## PROBLEM DETAILS
Can you print every line of the items below, from the one containing "Where should I click to: Uncheck" down to the one containing "Action: click(402, 81)", with both of those lines included and nothing altered?

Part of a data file
* Begin *
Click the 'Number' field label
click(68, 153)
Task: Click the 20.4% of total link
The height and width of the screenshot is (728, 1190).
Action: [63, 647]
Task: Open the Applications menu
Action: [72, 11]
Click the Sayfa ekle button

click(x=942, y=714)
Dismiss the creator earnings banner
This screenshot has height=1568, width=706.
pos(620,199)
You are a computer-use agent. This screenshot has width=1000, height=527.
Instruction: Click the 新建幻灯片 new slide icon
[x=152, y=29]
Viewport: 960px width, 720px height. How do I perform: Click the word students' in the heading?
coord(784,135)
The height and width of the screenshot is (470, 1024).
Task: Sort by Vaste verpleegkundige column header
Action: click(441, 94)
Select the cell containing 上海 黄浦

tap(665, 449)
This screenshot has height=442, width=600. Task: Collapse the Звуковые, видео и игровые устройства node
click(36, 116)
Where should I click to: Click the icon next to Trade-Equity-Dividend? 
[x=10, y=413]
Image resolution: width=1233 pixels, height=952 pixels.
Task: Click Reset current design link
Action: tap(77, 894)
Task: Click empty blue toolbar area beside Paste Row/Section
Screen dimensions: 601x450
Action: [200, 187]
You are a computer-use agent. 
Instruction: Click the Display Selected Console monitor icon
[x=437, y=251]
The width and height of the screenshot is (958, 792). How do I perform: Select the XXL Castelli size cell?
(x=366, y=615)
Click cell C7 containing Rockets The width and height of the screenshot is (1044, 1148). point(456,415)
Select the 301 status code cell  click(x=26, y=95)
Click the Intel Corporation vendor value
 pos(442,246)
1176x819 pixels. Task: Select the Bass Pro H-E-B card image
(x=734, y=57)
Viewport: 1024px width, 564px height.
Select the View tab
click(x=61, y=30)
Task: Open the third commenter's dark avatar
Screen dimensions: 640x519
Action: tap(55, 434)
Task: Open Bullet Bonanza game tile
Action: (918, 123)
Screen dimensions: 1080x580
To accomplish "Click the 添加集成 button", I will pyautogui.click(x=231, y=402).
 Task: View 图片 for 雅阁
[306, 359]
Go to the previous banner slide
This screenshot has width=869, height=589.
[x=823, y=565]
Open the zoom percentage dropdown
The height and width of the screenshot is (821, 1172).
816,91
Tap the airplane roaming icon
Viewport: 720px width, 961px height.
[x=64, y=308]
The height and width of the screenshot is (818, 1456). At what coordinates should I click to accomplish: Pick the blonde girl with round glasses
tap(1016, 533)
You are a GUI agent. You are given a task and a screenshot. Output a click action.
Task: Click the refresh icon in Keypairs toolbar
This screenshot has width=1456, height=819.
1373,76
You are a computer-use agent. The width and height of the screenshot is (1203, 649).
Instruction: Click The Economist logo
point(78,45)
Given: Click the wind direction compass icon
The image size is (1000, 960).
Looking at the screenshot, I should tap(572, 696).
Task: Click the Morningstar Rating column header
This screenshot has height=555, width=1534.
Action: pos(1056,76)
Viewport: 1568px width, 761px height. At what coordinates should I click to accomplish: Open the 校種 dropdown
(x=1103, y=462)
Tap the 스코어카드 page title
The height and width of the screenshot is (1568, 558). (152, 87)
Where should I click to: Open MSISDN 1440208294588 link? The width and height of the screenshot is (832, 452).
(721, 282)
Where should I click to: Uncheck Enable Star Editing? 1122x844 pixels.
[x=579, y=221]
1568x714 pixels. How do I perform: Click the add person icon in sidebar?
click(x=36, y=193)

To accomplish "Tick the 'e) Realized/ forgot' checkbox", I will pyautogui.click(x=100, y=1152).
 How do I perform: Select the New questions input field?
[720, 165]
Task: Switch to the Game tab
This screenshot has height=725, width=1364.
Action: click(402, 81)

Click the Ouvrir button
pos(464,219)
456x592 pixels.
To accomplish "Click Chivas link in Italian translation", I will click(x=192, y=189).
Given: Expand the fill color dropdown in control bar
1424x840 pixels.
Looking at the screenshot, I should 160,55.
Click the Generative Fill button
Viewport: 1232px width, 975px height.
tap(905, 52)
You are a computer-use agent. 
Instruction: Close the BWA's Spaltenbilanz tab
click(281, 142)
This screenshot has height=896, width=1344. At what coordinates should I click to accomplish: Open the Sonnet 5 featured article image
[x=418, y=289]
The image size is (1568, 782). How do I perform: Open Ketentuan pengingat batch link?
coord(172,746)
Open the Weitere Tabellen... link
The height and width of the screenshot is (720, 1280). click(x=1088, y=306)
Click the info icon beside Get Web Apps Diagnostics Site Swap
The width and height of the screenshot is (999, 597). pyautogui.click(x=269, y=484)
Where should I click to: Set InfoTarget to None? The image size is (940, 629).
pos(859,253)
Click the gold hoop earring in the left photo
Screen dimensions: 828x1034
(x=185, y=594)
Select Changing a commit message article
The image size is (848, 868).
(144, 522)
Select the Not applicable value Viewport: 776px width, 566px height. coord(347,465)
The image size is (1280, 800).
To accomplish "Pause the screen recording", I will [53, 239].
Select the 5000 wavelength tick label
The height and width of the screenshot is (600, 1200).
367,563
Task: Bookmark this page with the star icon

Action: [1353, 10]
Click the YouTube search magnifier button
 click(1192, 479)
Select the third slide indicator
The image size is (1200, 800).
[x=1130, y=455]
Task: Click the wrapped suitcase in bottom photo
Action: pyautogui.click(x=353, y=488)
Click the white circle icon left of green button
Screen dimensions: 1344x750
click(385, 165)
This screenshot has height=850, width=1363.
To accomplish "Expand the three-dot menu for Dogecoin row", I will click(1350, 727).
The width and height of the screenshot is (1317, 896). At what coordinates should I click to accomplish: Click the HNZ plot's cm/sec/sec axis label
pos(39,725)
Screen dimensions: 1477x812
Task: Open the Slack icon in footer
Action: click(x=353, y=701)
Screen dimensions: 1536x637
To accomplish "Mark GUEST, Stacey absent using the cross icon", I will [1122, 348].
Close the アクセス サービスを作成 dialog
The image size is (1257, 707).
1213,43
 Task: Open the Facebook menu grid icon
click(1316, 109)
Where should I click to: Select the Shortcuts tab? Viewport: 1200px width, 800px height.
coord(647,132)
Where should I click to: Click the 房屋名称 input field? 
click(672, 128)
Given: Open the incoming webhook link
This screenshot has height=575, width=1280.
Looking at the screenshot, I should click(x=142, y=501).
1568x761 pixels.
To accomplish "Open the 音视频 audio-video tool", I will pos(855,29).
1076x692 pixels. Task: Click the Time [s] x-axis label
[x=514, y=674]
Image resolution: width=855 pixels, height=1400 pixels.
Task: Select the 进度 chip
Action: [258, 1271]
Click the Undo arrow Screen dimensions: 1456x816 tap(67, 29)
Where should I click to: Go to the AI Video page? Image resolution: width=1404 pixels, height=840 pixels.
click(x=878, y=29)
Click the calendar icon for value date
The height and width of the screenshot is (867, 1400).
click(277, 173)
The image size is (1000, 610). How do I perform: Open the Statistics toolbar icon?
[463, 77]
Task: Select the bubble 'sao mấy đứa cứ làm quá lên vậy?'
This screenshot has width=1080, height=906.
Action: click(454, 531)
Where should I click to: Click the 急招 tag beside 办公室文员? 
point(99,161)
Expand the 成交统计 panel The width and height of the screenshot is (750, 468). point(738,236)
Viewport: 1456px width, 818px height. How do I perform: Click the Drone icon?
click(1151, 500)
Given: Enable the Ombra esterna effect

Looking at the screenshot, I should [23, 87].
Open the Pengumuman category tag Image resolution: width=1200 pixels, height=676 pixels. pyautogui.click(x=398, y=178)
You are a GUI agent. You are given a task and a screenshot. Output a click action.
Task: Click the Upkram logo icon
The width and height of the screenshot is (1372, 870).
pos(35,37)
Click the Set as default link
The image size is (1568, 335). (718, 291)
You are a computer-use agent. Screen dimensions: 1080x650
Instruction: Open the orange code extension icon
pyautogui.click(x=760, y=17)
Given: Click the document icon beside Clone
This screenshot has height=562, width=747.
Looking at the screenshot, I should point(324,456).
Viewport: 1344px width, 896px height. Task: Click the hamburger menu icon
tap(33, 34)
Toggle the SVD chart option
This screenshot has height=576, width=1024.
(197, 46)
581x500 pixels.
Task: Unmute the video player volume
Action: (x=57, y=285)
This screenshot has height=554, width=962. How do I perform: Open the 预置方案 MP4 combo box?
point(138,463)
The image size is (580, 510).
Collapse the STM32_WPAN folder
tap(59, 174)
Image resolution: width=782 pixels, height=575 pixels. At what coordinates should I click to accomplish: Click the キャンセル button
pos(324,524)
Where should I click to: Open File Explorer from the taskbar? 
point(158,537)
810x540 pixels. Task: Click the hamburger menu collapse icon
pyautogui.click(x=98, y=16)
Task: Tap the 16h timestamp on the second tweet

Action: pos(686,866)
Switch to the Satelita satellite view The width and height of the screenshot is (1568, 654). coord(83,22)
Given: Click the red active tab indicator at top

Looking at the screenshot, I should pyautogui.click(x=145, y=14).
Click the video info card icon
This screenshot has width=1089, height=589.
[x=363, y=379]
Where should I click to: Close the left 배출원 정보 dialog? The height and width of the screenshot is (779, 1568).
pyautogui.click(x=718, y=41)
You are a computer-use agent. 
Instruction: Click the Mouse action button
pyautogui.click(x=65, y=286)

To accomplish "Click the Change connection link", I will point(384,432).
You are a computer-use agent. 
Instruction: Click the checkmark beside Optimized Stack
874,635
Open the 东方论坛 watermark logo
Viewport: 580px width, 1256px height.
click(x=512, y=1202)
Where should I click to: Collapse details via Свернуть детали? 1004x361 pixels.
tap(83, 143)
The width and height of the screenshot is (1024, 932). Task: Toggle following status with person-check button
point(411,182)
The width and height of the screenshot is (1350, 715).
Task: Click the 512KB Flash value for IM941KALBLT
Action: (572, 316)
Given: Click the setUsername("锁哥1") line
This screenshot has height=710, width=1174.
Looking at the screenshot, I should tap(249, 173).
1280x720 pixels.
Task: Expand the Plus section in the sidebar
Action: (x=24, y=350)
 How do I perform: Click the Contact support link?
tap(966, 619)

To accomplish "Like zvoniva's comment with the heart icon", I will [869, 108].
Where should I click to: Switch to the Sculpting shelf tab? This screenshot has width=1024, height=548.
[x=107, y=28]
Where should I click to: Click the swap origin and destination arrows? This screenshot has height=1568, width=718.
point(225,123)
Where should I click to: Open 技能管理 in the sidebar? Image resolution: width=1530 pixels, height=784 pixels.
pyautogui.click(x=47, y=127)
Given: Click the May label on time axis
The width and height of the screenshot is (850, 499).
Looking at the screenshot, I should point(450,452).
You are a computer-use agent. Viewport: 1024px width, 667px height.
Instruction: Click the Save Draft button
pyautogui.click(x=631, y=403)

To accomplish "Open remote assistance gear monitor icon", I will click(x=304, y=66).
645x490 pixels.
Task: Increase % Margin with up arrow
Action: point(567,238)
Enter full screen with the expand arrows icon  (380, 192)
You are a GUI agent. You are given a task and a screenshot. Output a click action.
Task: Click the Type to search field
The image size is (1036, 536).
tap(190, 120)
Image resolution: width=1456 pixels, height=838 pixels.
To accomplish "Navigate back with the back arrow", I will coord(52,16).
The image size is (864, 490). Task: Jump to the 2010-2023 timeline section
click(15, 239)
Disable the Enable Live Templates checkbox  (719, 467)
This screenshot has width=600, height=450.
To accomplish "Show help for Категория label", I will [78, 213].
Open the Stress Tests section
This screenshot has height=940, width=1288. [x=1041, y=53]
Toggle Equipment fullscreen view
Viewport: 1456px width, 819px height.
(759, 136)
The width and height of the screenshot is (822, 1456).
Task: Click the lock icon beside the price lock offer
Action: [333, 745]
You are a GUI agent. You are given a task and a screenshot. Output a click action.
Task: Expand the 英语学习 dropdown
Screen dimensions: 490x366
* End *
## SOLUTION TO THE EXERCISE
Where should I click to: Uncheck Enable Star Editing? 1122x844 pixels.
[x=579, y=221]
1568x714 pixels. How do I perform: Click the add person icon in sidebar?
click(x=36, y=193)

To accomplish "Tick the 'e) Realized/ forgot' checkbox", I will pyautogui.click(x=100, y=1152).
 How do I perform: Select the New questions input field?
[720, 165]
Task: Switch to the Game tab
This screenshot has height=725, width=1364.
Action: click(402, 81)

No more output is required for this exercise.